» **Provided entries**:
[Start of Attachment]

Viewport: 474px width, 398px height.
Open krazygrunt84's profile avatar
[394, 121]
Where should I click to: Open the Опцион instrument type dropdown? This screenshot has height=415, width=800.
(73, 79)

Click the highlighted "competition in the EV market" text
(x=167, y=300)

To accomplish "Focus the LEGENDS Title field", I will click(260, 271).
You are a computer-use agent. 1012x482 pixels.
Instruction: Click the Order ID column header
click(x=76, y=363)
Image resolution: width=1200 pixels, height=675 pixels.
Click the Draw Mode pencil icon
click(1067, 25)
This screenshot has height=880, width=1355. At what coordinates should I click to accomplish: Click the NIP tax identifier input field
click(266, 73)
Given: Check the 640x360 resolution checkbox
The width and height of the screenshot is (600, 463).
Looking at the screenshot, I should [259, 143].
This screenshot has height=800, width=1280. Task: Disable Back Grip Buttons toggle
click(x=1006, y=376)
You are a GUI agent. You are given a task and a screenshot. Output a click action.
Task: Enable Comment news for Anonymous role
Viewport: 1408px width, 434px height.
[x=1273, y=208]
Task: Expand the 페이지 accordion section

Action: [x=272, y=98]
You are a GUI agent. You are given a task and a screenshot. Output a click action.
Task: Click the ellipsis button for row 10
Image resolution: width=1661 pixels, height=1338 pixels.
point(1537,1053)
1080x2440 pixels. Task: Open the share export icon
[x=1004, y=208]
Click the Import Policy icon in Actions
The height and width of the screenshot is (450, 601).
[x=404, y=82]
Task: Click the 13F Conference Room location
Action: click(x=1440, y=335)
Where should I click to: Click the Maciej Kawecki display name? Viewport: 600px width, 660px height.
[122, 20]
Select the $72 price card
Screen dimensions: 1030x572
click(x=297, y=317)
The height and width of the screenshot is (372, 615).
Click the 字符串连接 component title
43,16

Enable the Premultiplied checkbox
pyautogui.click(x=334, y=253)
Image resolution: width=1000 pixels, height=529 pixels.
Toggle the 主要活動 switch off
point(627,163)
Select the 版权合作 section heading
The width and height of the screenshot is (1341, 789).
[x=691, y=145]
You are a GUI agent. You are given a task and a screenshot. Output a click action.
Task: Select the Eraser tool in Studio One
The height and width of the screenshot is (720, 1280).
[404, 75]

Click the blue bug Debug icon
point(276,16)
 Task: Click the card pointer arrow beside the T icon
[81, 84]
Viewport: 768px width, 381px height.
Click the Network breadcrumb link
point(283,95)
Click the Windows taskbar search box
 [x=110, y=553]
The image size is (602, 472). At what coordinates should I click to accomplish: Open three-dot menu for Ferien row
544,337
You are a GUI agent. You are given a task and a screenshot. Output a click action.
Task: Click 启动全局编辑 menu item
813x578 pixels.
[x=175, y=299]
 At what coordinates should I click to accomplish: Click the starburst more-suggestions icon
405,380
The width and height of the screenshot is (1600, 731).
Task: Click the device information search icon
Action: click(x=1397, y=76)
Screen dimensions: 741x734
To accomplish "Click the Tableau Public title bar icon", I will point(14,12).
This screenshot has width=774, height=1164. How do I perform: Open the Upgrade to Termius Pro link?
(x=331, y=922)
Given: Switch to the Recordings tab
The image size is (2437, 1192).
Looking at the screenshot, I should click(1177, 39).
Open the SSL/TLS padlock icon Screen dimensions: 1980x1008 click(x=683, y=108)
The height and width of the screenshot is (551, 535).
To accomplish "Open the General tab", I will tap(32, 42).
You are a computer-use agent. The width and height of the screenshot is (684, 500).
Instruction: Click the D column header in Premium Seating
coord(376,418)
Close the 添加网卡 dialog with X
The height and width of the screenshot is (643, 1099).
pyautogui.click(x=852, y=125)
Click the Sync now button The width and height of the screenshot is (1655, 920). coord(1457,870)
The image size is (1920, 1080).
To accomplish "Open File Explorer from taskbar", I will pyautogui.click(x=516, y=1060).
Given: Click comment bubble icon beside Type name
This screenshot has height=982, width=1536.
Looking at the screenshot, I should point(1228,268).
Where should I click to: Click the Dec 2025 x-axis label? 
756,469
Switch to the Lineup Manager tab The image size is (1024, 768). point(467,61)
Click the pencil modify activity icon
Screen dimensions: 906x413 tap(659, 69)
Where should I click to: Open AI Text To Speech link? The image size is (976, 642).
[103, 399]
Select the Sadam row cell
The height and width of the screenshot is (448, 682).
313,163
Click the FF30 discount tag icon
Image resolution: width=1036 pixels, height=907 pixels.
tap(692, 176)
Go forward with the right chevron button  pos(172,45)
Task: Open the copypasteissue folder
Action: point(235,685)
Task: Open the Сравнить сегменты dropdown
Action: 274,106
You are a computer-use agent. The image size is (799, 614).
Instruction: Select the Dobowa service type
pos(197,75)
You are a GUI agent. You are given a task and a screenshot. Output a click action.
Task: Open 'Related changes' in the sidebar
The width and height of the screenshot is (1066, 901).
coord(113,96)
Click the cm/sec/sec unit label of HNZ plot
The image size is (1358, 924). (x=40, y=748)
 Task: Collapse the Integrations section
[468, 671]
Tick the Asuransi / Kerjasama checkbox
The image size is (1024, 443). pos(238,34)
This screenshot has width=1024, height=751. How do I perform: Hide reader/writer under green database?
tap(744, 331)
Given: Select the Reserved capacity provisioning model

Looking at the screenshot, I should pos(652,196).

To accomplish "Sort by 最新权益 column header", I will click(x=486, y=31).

[End of Attachment]

» **Assigned task**:
Please give an exact copy of the entries above, from the line with "Where should I click to: Click the Maciej" down to the line with "Viewport: 768px width, 381px height.", inclusive, and nothing else.

» **Result of the task**:
Where should I click to: Click the Maciej Kawecki display name? Viewport: 600px width, 660px height.
[122, 20]
Select the $72 price card
Screen dimensions: 1030x572
click(x=297, y=317)
The height and width of the screenshot is (372, 615).
Click the 字符串连接 component title
43,16

Enable the Premultiplied checkbox
pyautogui.click(x=334, y=253)
Image resolution: width=1000 pixels, height=529 pixels.
Toggle the 主要活動 switch off
point(627,163)
Select the 版权合作 section heading
The width and height of the screenshot is (1341, 789).
[x=691, y=145]
You are a GUI agent. You are given a task and a screenshot. Output a click action.
Task: Select the Eraser tool in Studio One
The height and width of the screenshot is (720, 1280).
[404, 75]

Click the blue bug Debug icon
point(276,16)
 Task: Click the card pointer arrow beside the T icon
[81, 84]
Viewport: 768px width, 381px height.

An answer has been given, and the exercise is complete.